* INFORMATION PROVIDED
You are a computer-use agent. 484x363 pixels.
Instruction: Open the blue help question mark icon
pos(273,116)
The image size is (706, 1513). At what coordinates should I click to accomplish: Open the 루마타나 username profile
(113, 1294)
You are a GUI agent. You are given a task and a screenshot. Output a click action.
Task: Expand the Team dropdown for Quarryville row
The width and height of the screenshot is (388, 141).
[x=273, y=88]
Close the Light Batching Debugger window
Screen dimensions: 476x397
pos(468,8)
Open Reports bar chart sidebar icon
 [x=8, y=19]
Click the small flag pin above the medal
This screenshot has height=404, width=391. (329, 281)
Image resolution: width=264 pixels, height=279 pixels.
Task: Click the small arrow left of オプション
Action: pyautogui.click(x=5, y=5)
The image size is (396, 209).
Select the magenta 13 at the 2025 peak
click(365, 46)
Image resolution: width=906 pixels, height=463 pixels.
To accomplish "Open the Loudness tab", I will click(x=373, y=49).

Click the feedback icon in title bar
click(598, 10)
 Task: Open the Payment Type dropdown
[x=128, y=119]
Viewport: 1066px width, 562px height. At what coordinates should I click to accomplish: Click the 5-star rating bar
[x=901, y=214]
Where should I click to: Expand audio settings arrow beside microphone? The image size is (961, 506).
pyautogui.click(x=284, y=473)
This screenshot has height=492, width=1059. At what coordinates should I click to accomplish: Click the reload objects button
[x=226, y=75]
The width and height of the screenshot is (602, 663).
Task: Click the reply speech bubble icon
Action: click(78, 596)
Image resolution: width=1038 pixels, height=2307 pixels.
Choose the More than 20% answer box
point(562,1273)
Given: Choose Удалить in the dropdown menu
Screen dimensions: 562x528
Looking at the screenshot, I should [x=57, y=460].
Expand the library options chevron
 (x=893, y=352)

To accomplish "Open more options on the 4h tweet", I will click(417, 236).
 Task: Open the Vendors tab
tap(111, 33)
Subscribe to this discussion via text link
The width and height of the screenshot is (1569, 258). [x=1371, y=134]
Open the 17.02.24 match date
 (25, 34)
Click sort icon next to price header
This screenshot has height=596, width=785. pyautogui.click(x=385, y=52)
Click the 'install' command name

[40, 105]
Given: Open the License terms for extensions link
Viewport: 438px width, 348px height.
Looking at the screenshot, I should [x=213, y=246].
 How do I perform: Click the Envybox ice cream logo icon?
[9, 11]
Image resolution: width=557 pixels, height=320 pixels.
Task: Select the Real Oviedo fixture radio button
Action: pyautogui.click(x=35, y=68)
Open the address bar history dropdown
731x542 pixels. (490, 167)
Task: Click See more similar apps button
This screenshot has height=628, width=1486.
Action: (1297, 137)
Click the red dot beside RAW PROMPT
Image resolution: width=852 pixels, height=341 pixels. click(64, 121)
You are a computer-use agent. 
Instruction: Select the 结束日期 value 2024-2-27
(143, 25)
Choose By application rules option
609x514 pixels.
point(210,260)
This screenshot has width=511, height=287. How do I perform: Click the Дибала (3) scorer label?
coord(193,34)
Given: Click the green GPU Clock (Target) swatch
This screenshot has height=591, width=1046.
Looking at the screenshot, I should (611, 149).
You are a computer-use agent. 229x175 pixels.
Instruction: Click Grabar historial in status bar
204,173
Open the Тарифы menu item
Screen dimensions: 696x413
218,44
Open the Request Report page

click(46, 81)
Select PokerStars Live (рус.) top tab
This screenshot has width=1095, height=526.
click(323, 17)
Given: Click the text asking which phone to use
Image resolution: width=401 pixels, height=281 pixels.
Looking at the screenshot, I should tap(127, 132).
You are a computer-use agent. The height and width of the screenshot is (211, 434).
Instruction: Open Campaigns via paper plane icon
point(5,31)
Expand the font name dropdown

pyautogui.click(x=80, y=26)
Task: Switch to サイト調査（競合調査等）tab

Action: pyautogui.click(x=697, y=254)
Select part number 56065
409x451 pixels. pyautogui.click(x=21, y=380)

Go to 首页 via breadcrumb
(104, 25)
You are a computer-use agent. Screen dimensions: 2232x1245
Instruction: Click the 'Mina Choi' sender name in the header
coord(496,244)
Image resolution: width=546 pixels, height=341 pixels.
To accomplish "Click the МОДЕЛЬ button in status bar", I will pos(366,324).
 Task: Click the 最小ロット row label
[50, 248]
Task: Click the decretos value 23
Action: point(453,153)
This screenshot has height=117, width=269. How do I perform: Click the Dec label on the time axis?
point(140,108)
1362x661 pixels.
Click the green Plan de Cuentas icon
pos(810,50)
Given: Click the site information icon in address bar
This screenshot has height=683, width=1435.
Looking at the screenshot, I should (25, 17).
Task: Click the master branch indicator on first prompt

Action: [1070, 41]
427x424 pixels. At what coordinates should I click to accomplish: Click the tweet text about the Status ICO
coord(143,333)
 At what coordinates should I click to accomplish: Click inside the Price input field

* TASK
In the listing above, find the line with "This screenshot has height=492, width=1059." and the line with "Given: Choose Удалить in the dropdown menu"; set down exactly those two lines and every line between them, nothing more.

* WRITTEN ANSWER
This screenshot has height=492, width=1059. At what coordinates should I click to accomplish: Click the reload objects button
[x=226, y=75]
The width and height of the screenshot is (602, 663).
Task: Click the reply speech bubble icon
Action: click(78, 596)
Image resolution: width=1038 pixels, height=2307 pixels.
Choose the More than 20% answer box
point(562,1273)
Given: Choose Удалить in the dropdown menu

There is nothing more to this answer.